Dogs, lack of cafes among issues raised by responses to survey

Greater Green Island Community Network workers Amanda Reid (left) and Leanne Stenhouse (right) have been joined by social work intern Meg Beamish for three months as they respond to the results of a wide-ranging community survey. Photo by Brenda Harwood.
Greater Green Island Community Network workers Amanda Reid (left) and Leanne Stenhouse (right) have been joined by social work intern Meg Beamish for three months as they respond to the results of a wide-ranging community survey. Photo by Brenda Harwood.
Pop-up cafes, traffic, plans and discussion on walkways and cycleways are all on the cards in the wake of preliminary results of the Greater Green Island Community Network survey of households.

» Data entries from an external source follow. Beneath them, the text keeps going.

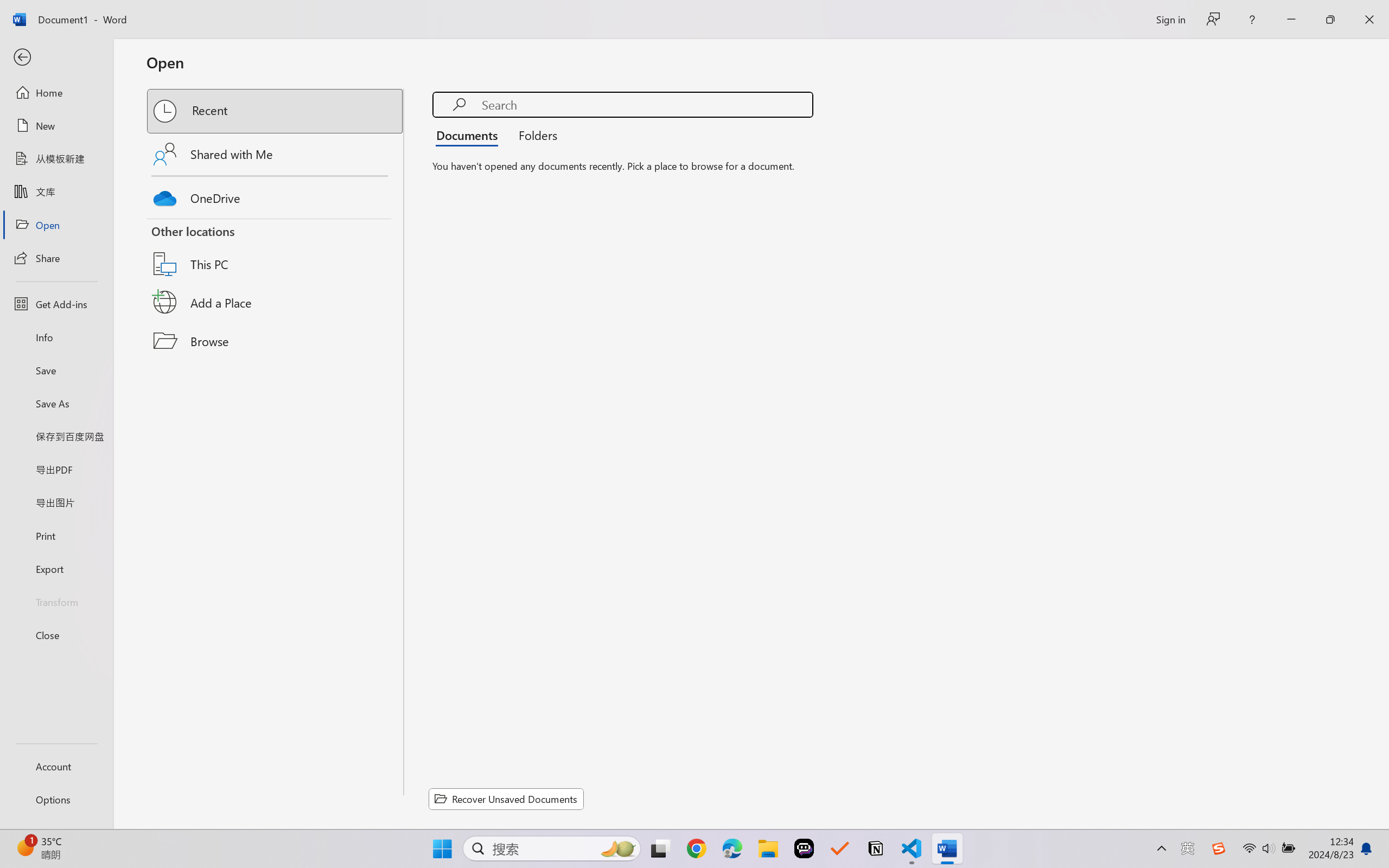 Image resolution: width=1389 pixels, height=868 pixels. I want to click on 'Folders', so click(534, 134).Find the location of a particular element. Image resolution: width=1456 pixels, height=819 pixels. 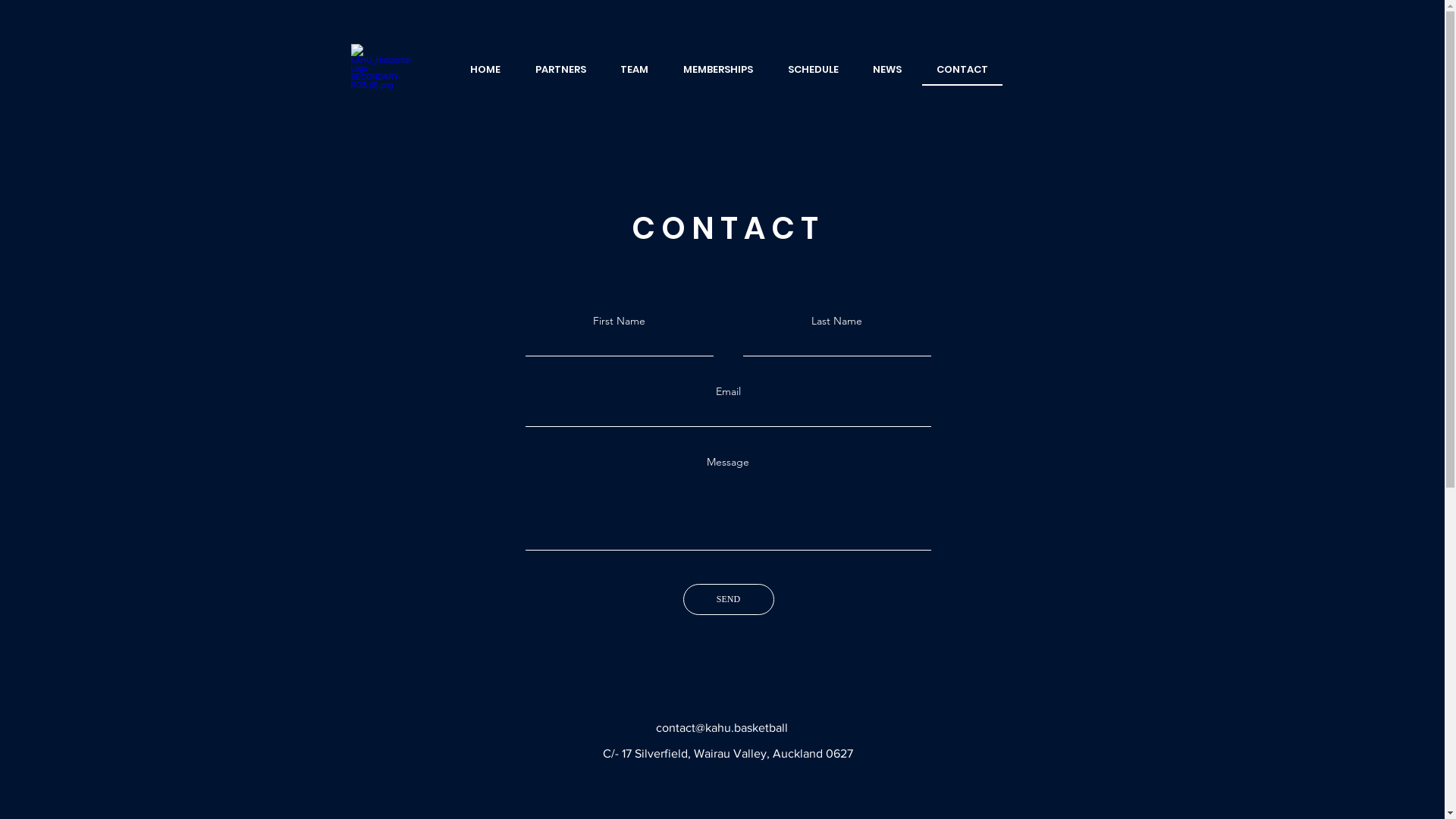

'TEAM' is located at coordinates (635, 70).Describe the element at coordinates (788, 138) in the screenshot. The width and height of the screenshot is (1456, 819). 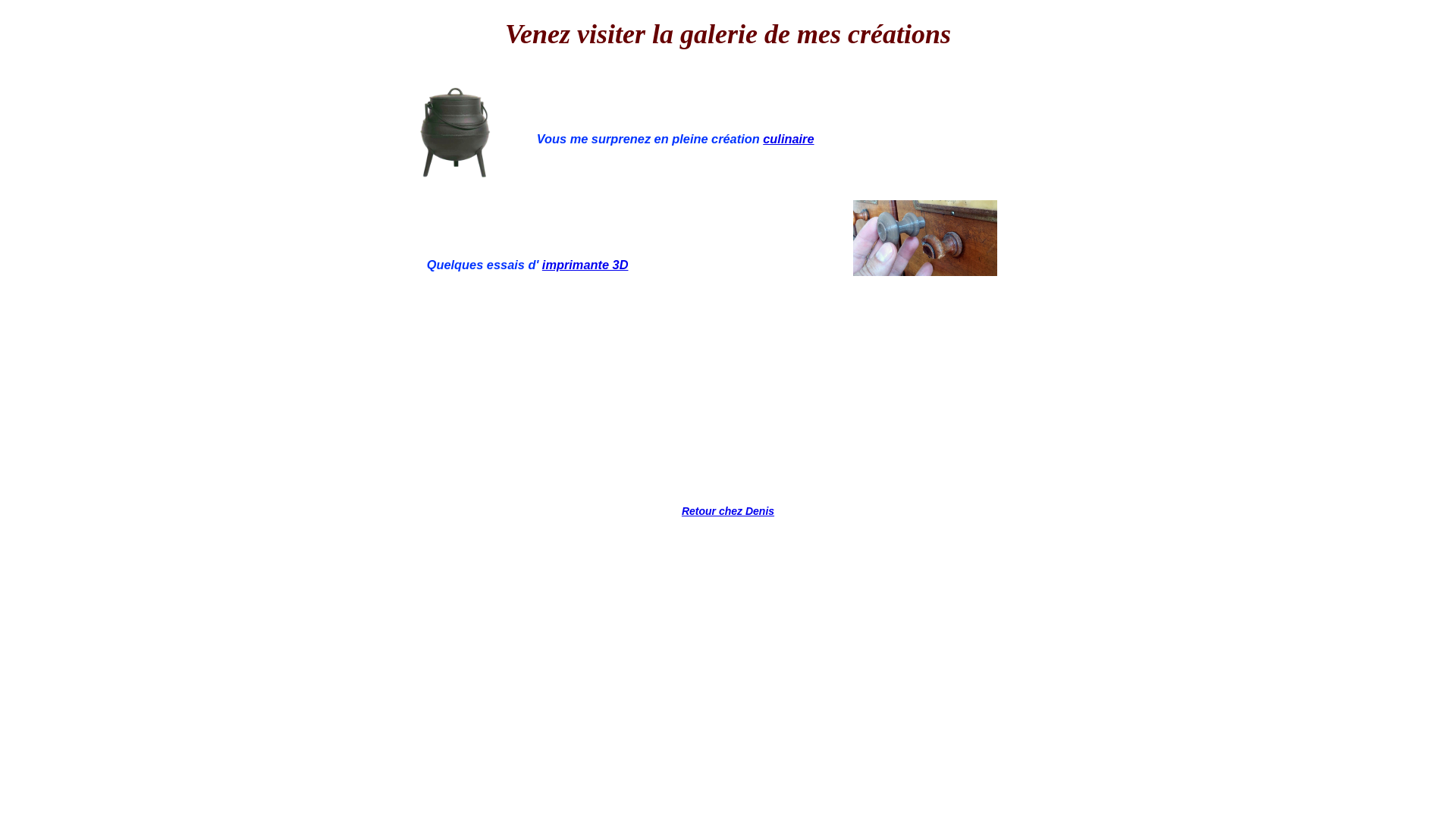
I see `'culinaire'` at that location.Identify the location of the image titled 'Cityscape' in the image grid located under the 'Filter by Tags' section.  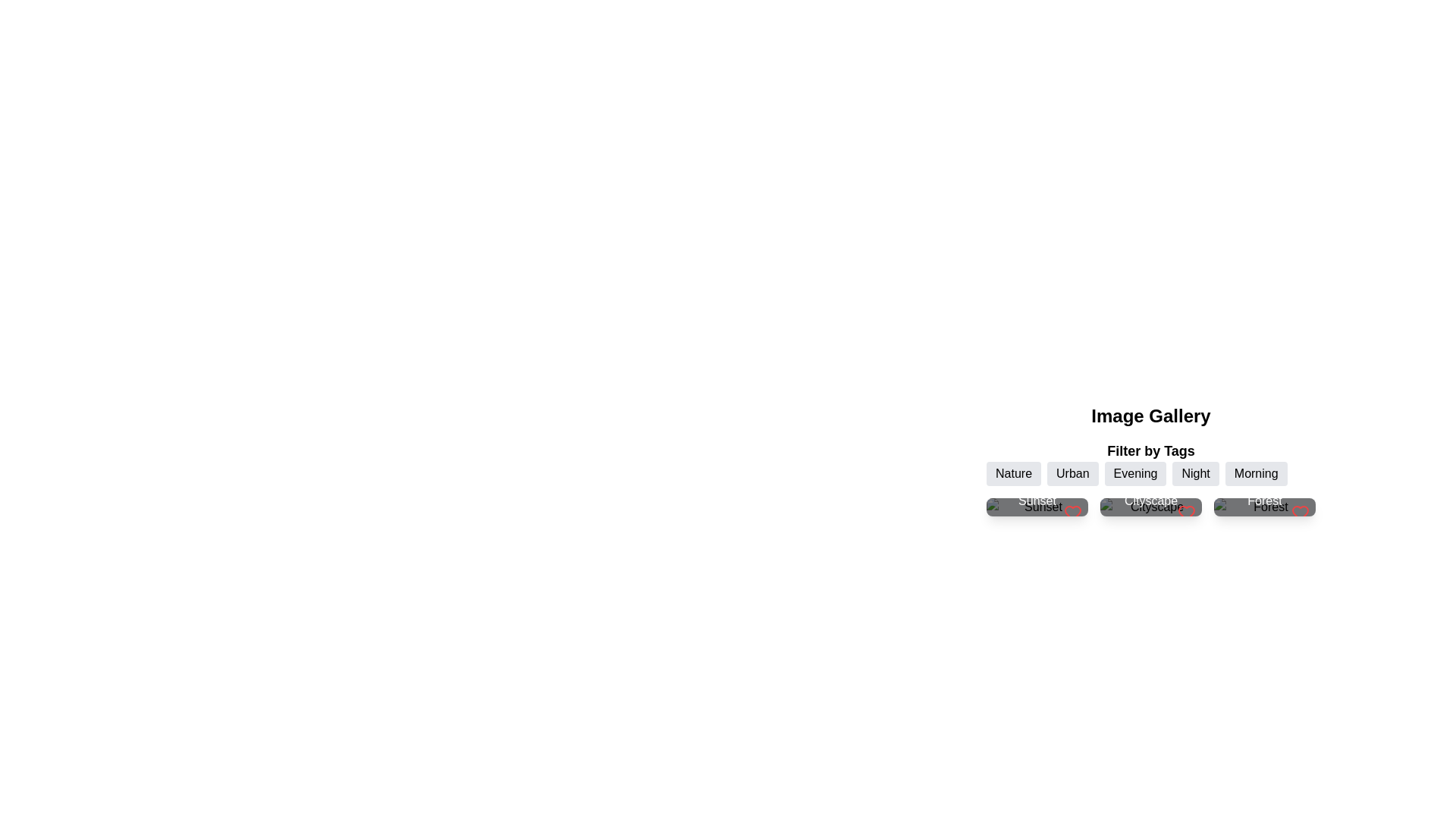
(1150, 507).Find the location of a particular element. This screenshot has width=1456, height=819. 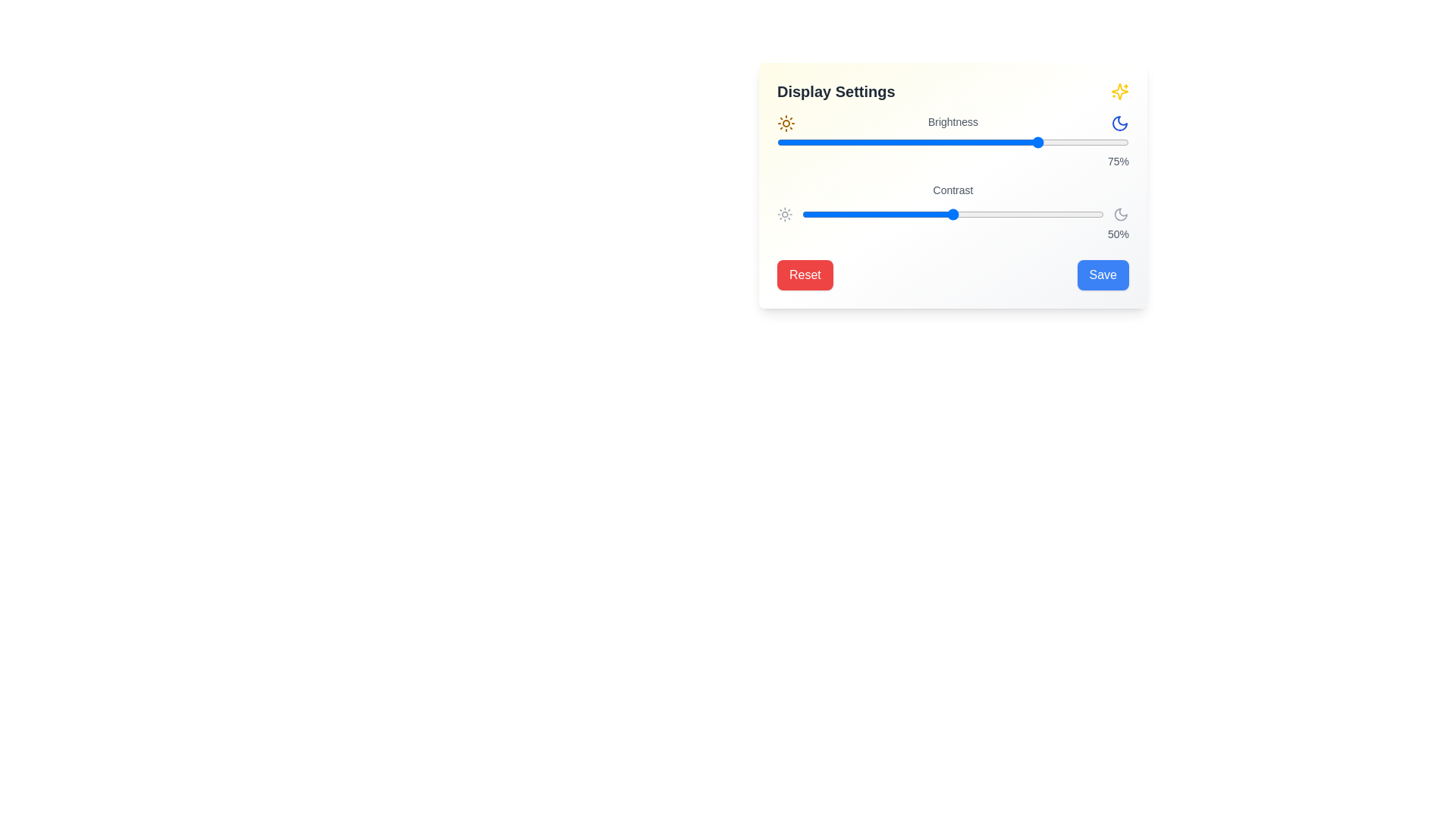

contrast is located at coordinates (1067, 214).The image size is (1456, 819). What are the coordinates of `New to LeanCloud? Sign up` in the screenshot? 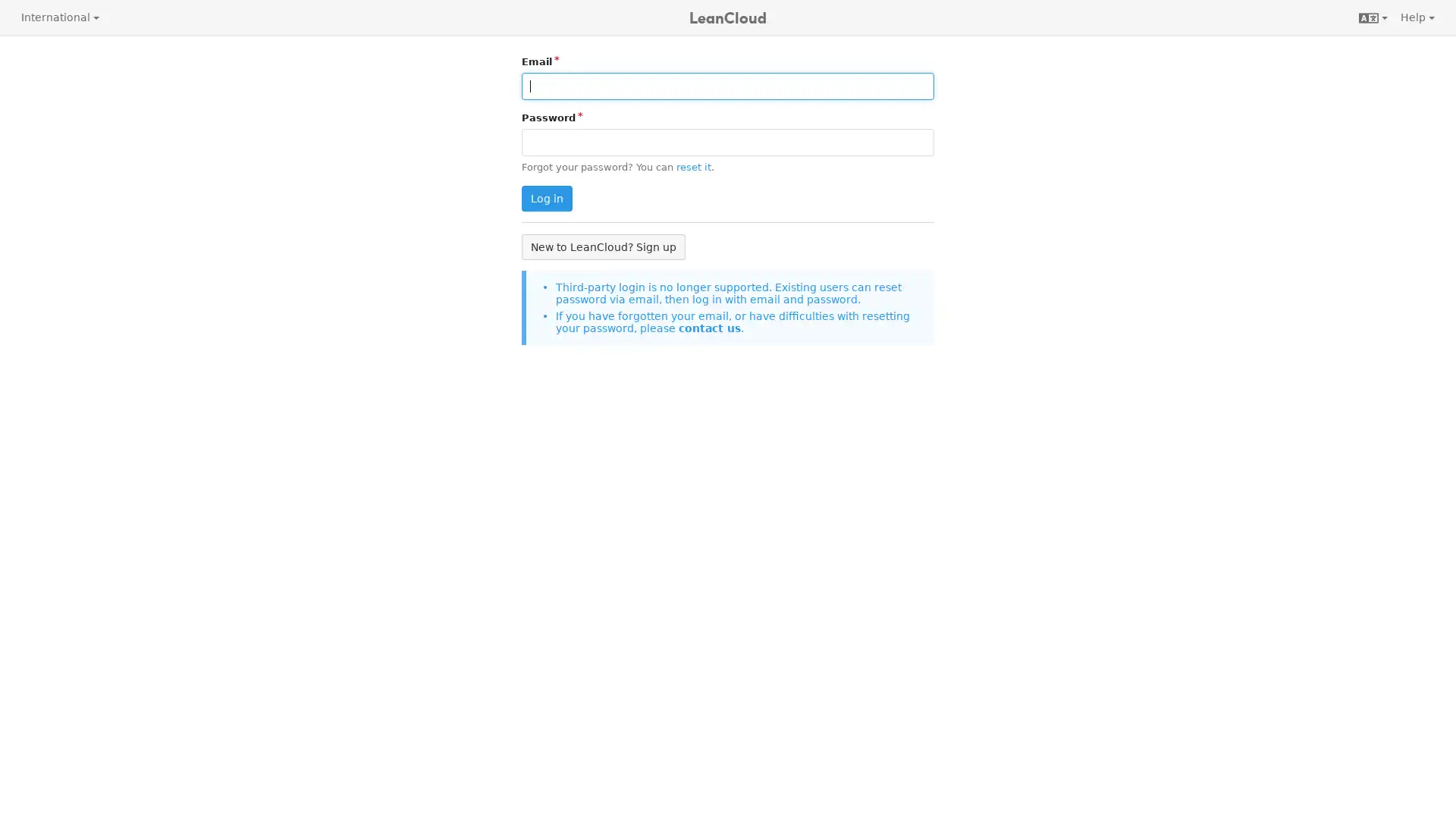 It's located at (603, 246).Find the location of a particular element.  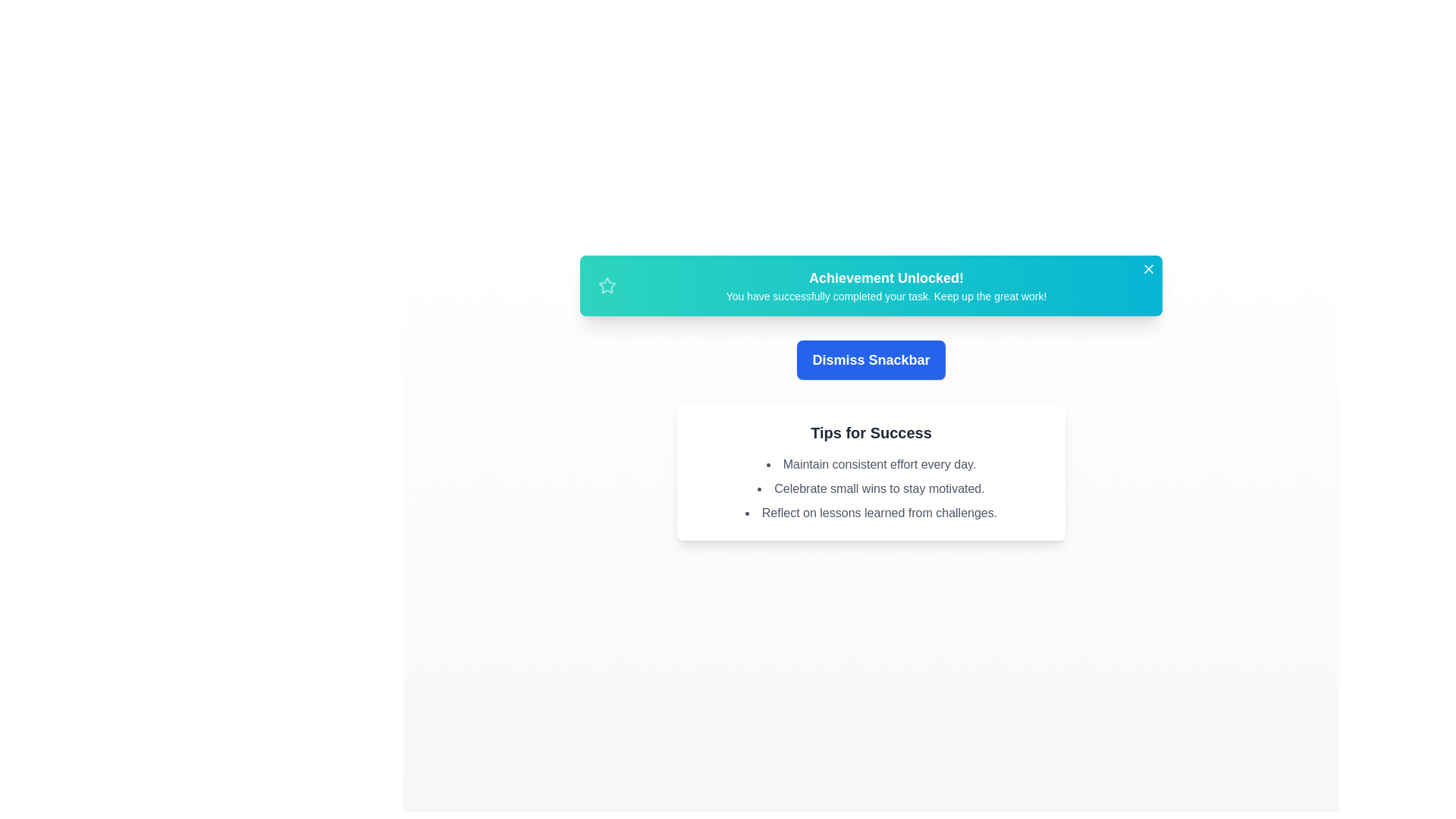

The survey, which involved 30 volunteers going door to door to hand-deliver 1200 surveys to randomly selected households in Concord, Green Island, Waldronville, Ocean View, Brighton, Fairfield and Abbotsford, attracted about 400 responses. Most of the respondents were home owners in households of two people or more.

Early results from the survey, analysed by research consultant and survey team member Dr Bronwyn Boon, showed householders in the greater Green Island area felt good about their neighbourhoods overall, but had some concerns about their environment.

Among the issues raised were traffic congestion and speed, the state of the footpaths, not enough walkways and cycleways, the bus service, dogs, and a lack of places to meet.

Network community workers Amanda Reid and Leanne Stenhouse said the survey responses provided a useful basis for discussions with the likes of the Dunedin City Council.

''The data shows that it is not just the network raising an issue, it is the community saying it,'' Mrs Reid said.

While most of the issues raised were already being worked on by the network, there had also been some fresh ideas gleaned.

''We hadn't realised that there were issues around dogs, so that is something we can add to the plan,'' she said.

Ms Stenhouse, who is also a member of the Saddle Hill Community Board, said the board was examining the issue of walkways in the Waldronville and Brighton areas, and was planning to hold a public meeting in the near future to discuss it.

The survey had been useful in giving a voice to satellite communities in the greater Green Island area - residents of Brighton, Waldronville and Abbotsford highlighted the lack of cafes outside of the Green Island shopping centre.

In response to these concerns, the community workers have opened dialogue with cafe owners about the possibility of pop-up cafes in satellite communities during the summer.

They also plan to step up the community morning teas programme. The next one is due today at 10am in the Civic Hall. Community suppers and/or pot luck dinners are also on the cards.

Social work intern Meg Beamish will co-ordinate an event for local youth, at which their feedback on amenities for young people will be sought.